The 81-year-old Brian Wilson makes current-day appearances in Marshall’s film, including in an emotional scene at the coda whose details remain best unspoiled. But the mental decline that recently led to his loved ones establishing a court conservatorship for him left his contributions limited.

Often, the media admiration of the group’s music focuses entirely on the eldest Wilson boy with what many consider his unmatched musical imagination and innovation. Marshall’s documentary does nothing to downplay his genius, but emphasizes he was not alone.

It is rarely acknowledged, for example, that Love wrote the lyrics to dozens of songs, including “I Get Around,” “California Girls,” “Help Me Rhonda,” and the sweetly poetic “Good Vibrations,” penned in the car on the way to the recording session: “I love the colorful clothes she wears, and the way the sunlight plays upon her hair.”
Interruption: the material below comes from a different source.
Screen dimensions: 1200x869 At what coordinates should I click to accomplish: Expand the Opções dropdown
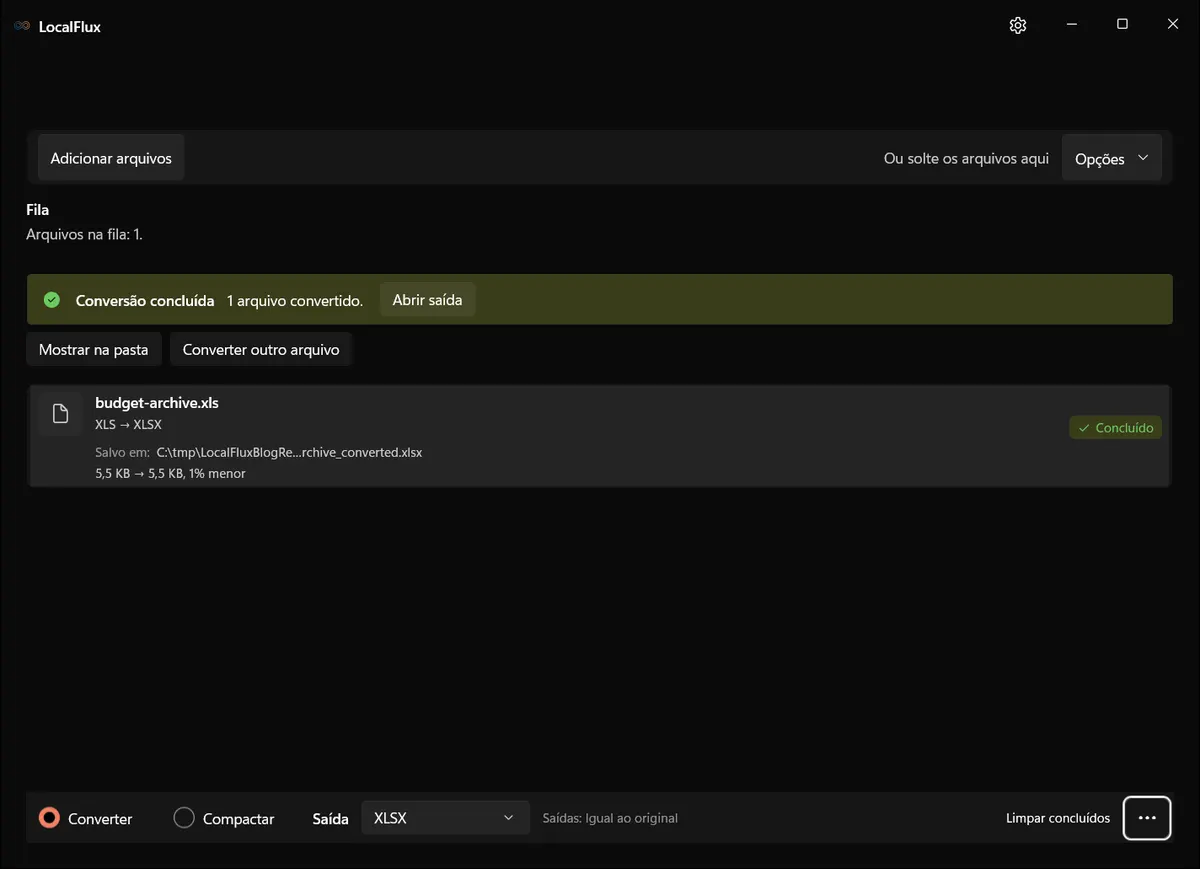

The Wilsons’ father and early band manager Murry Wilson, in one of many moments of mismanagement depicted, sold the Beach Boys’ song catalog for $700,000 in 1969 without consulting the band members, and left Love’s name off as a contributor.

“That’s rough,” Love told the AP, “when your uncle sells your songs without giving you any credit. And it really hit Brian hard.” But, Love added, “the upside is that I did contribute. My cousin and I together wrote some great songs.”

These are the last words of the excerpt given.